数字を正しく解釈する

先日、その数学が戦略を決めるという本を紹介し、数字を正しく読んだり、数字を使って考えたり、意思決定したりすることの重要性について触れたが、今日は、数字を正しく解釈することの難しさについて触れてみたい。

下記の問題を見てみて欲しい。

ある町において、タクシーの15%は青色で85%は緑色である。ある日、タクシーによるひき逃げ事件が起きた。1人の目撃者によると、犯人は青色のタクシーであるという。ところが現場は暗かったこともあり、目撃者が色を間違えている可能性もある。そこでこの目撃者の証言がどれくらい正確かを同様の状況下でテストしてみたところ、80%の場合は正しい色を判別できるが、20%の場合は実際の色とは逆の色を言ってしまうことがわかった。さて、証言どおり青色のタクシーが犯人である確率はどれくらいだろうか。

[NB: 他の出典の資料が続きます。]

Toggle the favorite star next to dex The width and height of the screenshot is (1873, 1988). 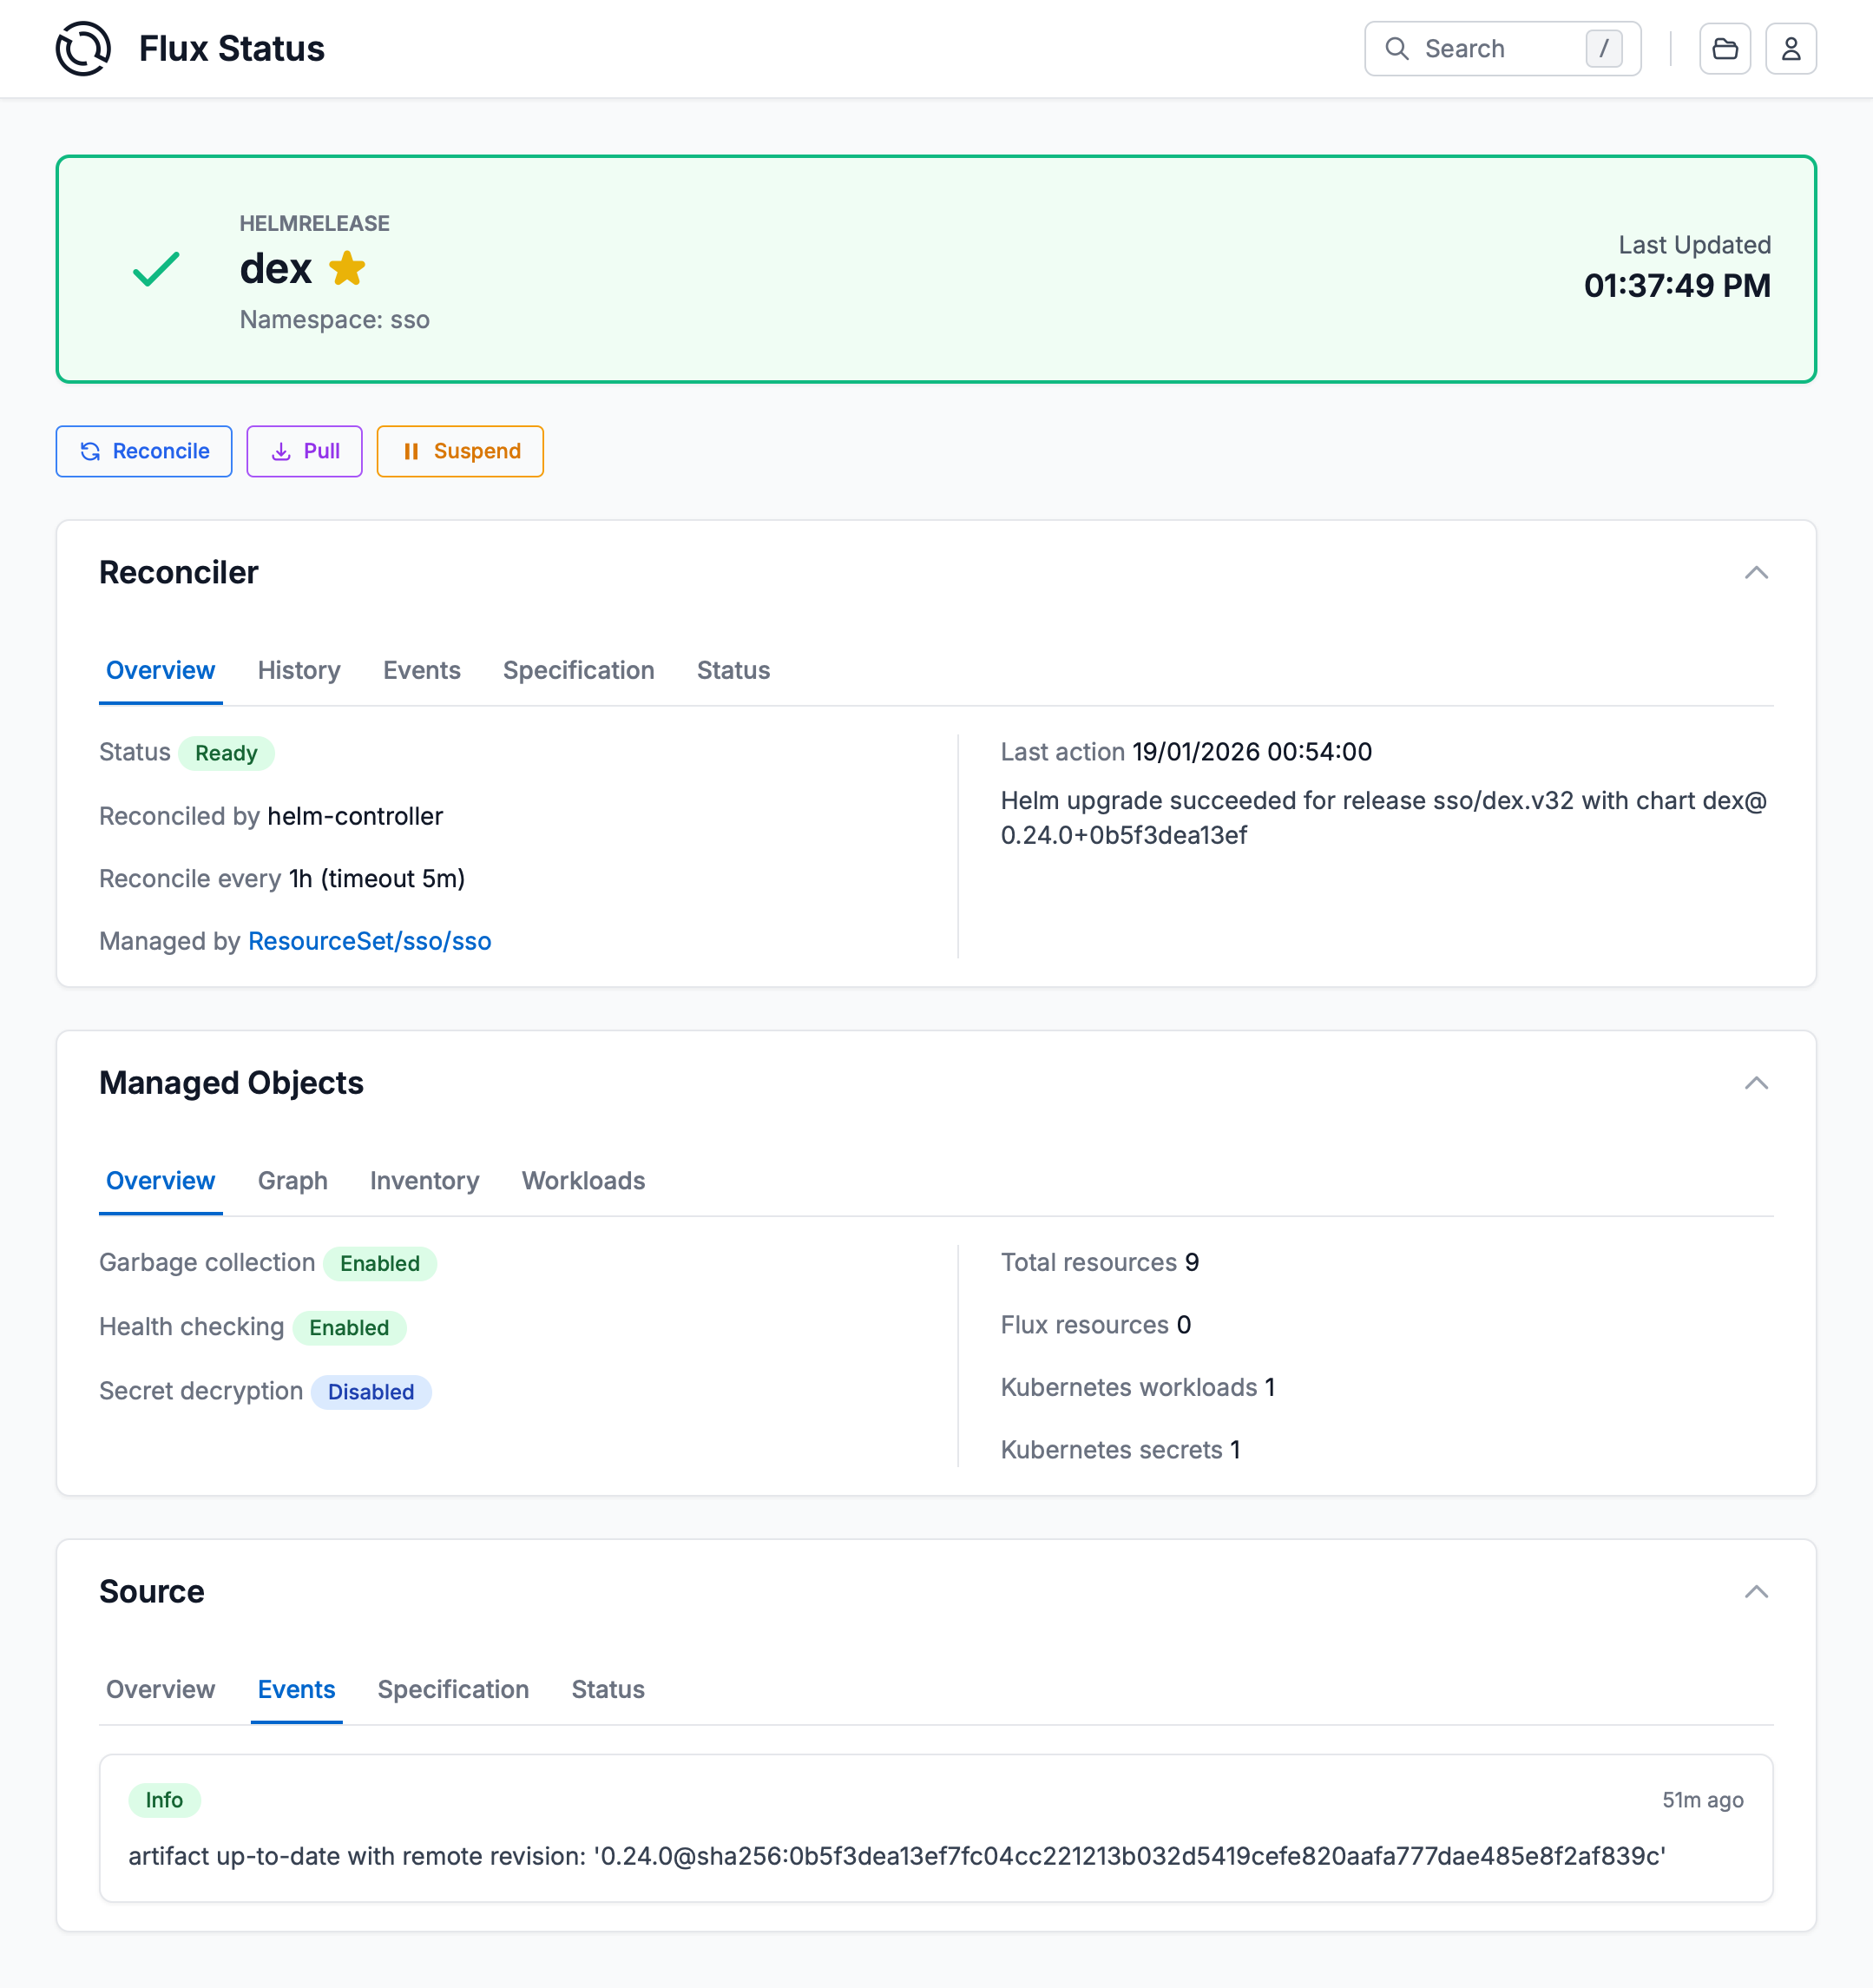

さて、どうだろうか。「80%の確率で正しく判別できるのだから、80%の確率で犯人だ」と考えたのなら間違いだ。次のように場合わけをして考える必要がある。

1.青が犯人で、目撃者が青と証言する確率:15%×80%=12%
2.青が犯人で、目撃者が緑と証言する確率:15%×20%=3%
3.緑が犯人で、目撃者が青と証言する確率:85%×20%=17%
4.緑が犯人で、目撃者が緑と証言する確率:85%×80%=68%

目撃者が青色と証言したのはケース1とケース3である。そして、その目撃者の証言が正しいのはケース1だけである。したがって、証言が正しい確率を計算すると次のようになる。

ケース1÷(ケース1+ケース3)=12÷(12+17)=41.38%

と、実は目撃者の証言が当てになる確率は半分もないことがわかる。

当然だが、この問題は僕が考えたものではない。ここに載っているとおり、確率論の一分野の問題でこのタクシーの例題は有名なものらしい。

普段、己の数字に対するリテラシーを過信してしまいがちになるが、数字を正しく解釈することは難しい。一歩立ち止まってちゃんと考えることが必要だ。また、世の中には、数字から意図的に誤った解釈を作る者もいるから注意する必要がある。